Last edited by a moderator: Apr 21, 2017
2. Jun 23, 2004

### jdavel

brianjw,

Your force units problem is coming from that .18m. I don't think you want that in there. The force N has to be balanced by the horizontal component of the compression force in the bracket. You aren't given the force in the bracket, but you know it has to be along the direction of the bracket and you know the vertical component of that force has to be balanced by all the other vertical forces. Then I think the horizontal force component in the bracket should be the vertical component times tan30 (not sin30).

Try messing around with that and see what you get. This sure is an ugly problem! Who gave you this?

3. Jun 23, 2004

### Brianjw

Physics teacher, entry level college physics using calc. Requirement for my CS degree. I like physics, but its problems like these that make me think twice about it.

So are you saying change this equation:

$$\sum F_x = N_{wall} - T* \sin 30 = 0$$

To:
$$\sum F_x = N_{wall} - T* \tan 30 = 0$$

If not, I'm extremely confused at what I'm doing then.

4. Jun 23, 2004

### e(ho0n3

I recommend you make a new post whenever you change formulas or whatnot. That way, we can keep a log of the changes and point out the mistakes.

You are really confusing. You say T is an unknown tension, but of what? And why are you saying that this tension is equal to the torque? Keep track of the symbols you use to avoid confusion. I'm assuming that T is the 'tension' on the bracket. And what are you using as $\alpha$? I recommed you first study this sytem when it is at rest (in that, F = 0).

5. Jun 23, 2004

### jdavel

brian,

The previous poster makes a good point. You're getting your variables mixed up here. Now you have Nwall (which I didn't see in your original post) and then there's fwall. What are these? Also the suggestion to start by finding all the forces without the roll turning is a good one. Try that.

6. Jun 23, 2004

### Brianjw

Sorry about that, I didn't realize I made two T's. Here are my new forumlas:

$$\sum F_x = N_{wall} - T* \sin 30 = 0$$
$$\sum F_y = N_{rod} - 40N + T* \cos 30 - 16kg * 9.8 \frac{m}{s^2}= 0$$
$$\sum \tau = 40.0N * .18m -N_{wall}* .25 * .18m = I * \alpha, I = .260 kg * m^2$$

$$N_{wall}$$ is the Normal of the wall to the roll.
$$f_{wall}$$ is the frictional force to the wall, Since its a kinetic friction doesn't that mean it doesn't have any affect in the x or y axis?

T is the unkown tension of the bracket holding it up. Whats a bit confusing is that they want the force on the bar and not the bracket.
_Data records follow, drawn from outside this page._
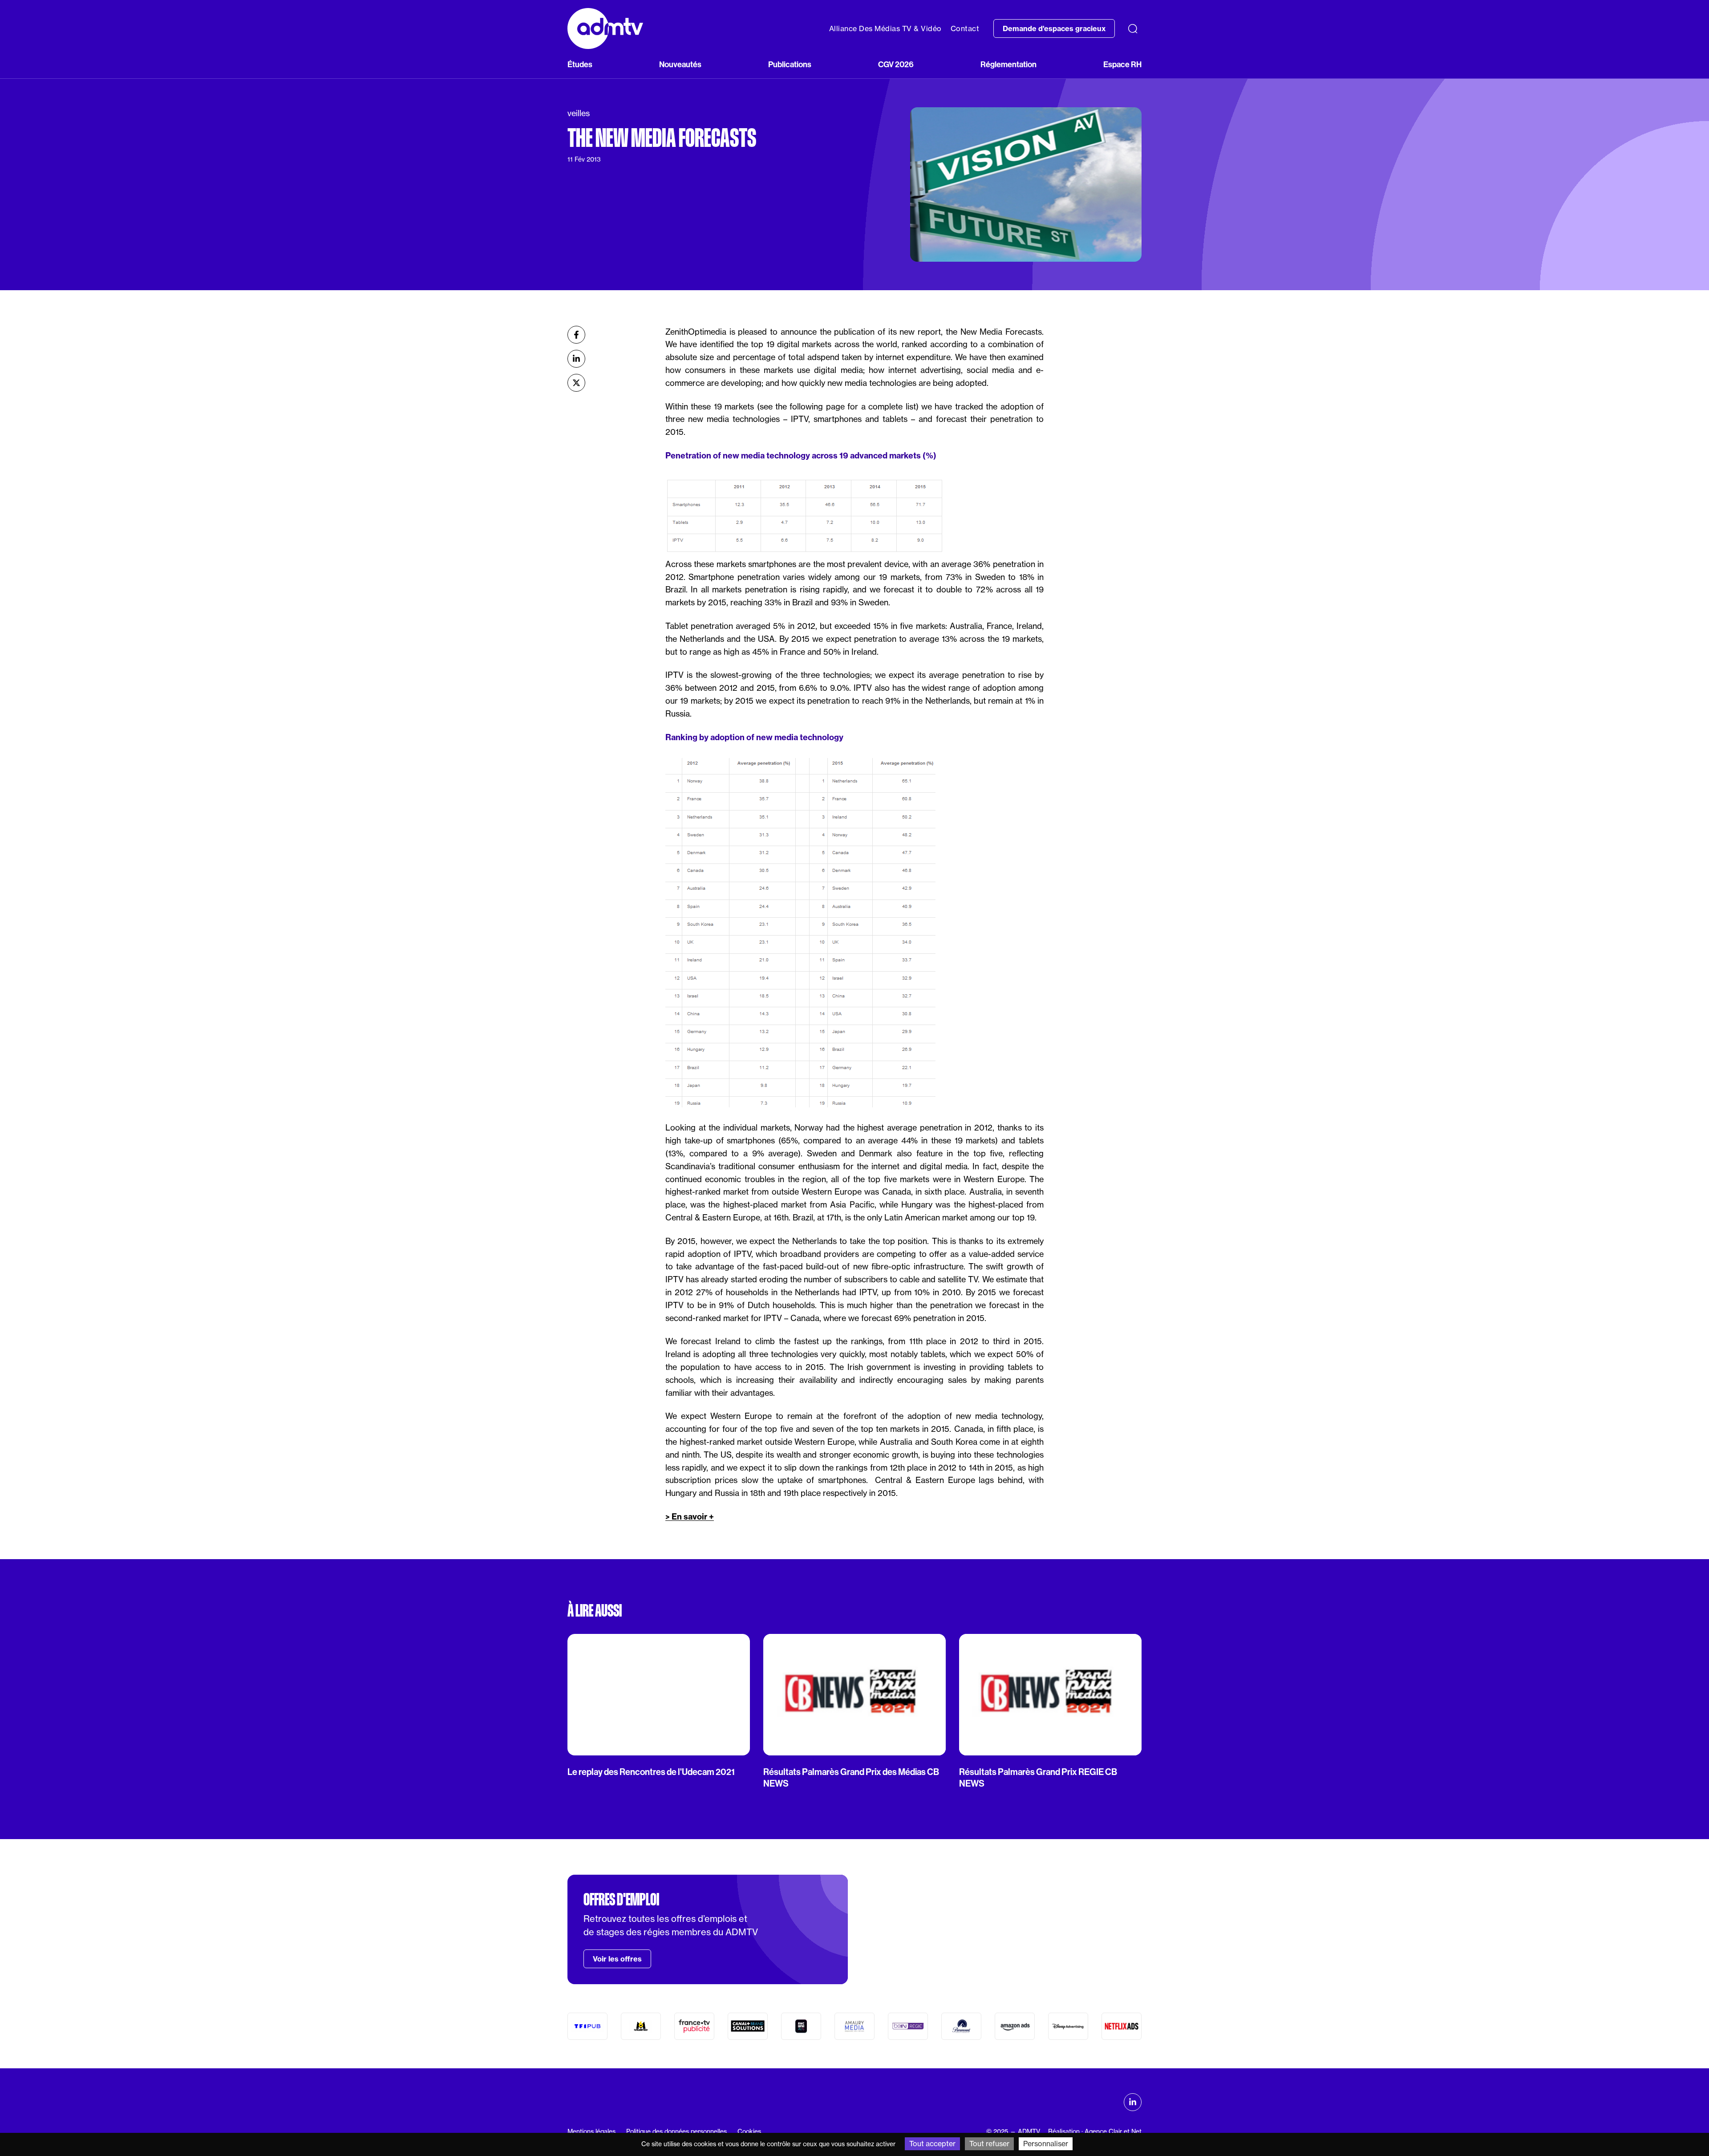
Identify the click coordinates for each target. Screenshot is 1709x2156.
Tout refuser (989, 2143)
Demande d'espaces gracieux (1054, 28)
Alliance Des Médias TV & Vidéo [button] (885, 28)
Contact (965, 28)
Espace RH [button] (1122, 64)
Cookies (749, 2132)
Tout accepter (932, 2143)
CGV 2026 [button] (896, 64)
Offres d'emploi (621, 1899)
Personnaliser (1045, 2143)
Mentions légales (591, 2132)
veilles (578, 113)
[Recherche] (1133, 28)
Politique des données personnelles (676, 2132)
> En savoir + (689, 1517)
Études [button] (579, 64)
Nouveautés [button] (680, 64)
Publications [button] (789, 64)
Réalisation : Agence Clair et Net (1095, 2132)
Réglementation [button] (1008, 64)
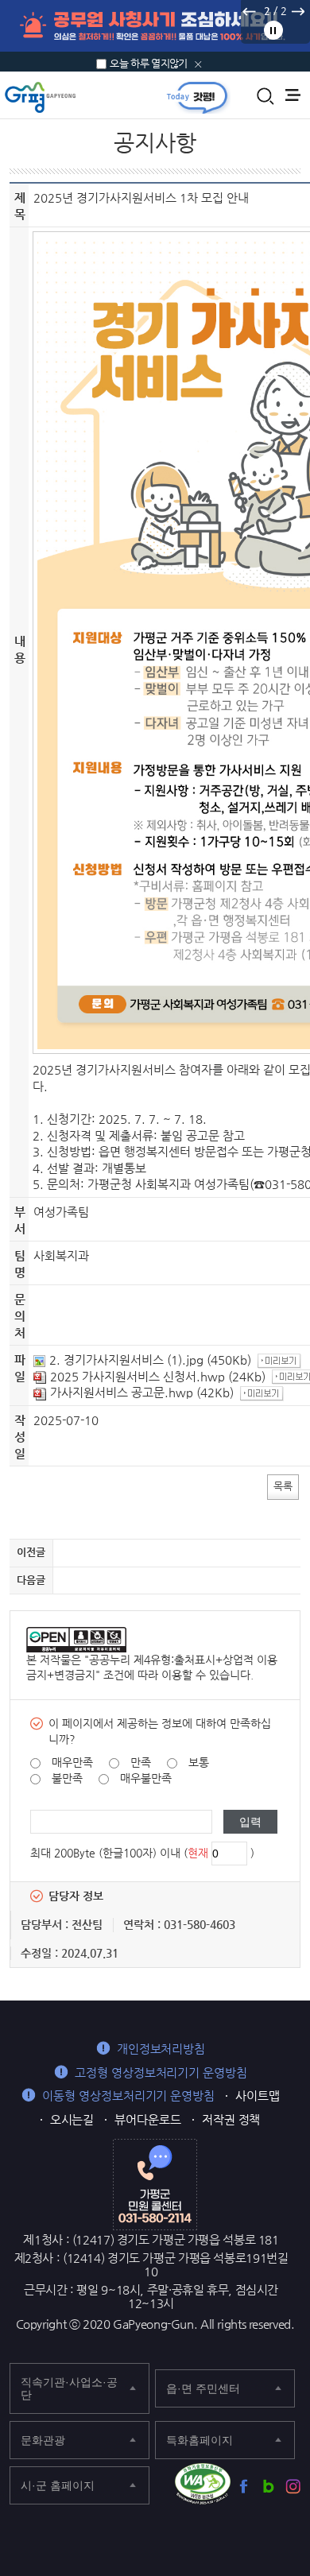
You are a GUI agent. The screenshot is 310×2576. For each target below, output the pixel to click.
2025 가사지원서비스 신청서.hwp (137, 1376)
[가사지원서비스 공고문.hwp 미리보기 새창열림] (264, 1392)
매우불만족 (146, 1778)
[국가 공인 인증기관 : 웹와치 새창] (203, 2483)
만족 (140, 1762)
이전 (248, 11)
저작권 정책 (231, 2119)
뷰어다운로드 (147, 2119)
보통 (198, 1762)
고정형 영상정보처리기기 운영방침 (161, 2072)
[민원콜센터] (155, 2183)
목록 (283, 1486)
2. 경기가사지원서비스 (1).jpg (126, 1359)
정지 (273, 30)
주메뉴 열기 (292, 95)
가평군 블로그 (268, 2486)
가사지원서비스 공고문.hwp (121, 1392)
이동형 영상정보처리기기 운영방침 (128, 2095)
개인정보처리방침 (161, 2048)
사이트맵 (257, 2095)
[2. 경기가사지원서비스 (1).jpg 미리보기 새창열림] (281, 1359)
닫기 (198, 64)
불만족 (67, 1778)
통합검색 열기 (265, 96)
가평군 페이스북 (243, 2486)
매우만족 (72, 1762)
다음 (297, 11)
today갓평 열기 (197, 97)
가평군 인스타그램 (292, 2486)
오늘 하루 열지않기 (149, 63)
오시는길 (72, 2119)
So I'm not sure if I'm figuring out the bar with these forumlas or just the bracket? or is it considered the same thing?

$$\alpha$$ is the angular acceleratoin which is another part of the problem I need to solve after this. I thought by changing the angular acceleration to the Acceleration of the center of mass over it's radius I could zero out the equation?

7. Jun 23, 2004

### e(ho0n3

The kinetic friction in this case acts to slow down the rotation of the roll of paper even though the roll isn't going anywhere. In other words, the kinectic friction is countering the force F that is rolling out the paper. At least to my understanding.

Think of the bracket as a rope pulling on the bar. The tension of the 'rope' is acting on the bar.

I'm finding this confusing too since $\tau = I\alpha = Ia/R$ and since $a$ is 0, the torque is 0. Hmm...I need to think about this.

8. Jun 23, 2004

### jdavel

"Since its a kinetic friction doesn't that mean it doesn't have any affect in the x or y axis?"

No, it has an effect. Suppose the coeeficient of friction were infinite. Then no matter how hard you pulled on the right side, the roll wouldn't turn. So as you pulled on the right, there would have to be an equal and opposite torque on the left keeping the roll from turning. So the torques cancel. But the FORCES that cause those equal and opposite torques are in the SAME direction, namely down! Now since the coefficient of friction is finite here, you don't get an equal force down on the right (or and equal an opposite torque, which is why the roll turns), but it's still there, and you have to add it to the total downward force.

I think you're right about the tension in the bracket being the same thing as the force the rod exerts on the roll (Newton's 3rd law).

9. Jun 23, 2004

### Brianjw

I think my most confusing aspect right now is the 40 N being applied to cause it to roll. How would I find the force it applies to the bar since its not being applied directly to the bar?

Other then that, do my formulas look correct at least?

Thanks alot for the help, this problem is just driving me nuts and I still have more to do.

10. Jun 23, 2004

### Brianjw

What I meant by this is that we're only given the kinetic friction and not the static friction. Which would be the friction that would have an affect in the positive Y-axis. Would the static friction affect the $$\sum F_y$$ since its kinetic?

11. Jun 23, 2004

### Staff: Mentor

translational equilibrium

There seems to be a lot of extraneous information given. Is this just one part of the problem?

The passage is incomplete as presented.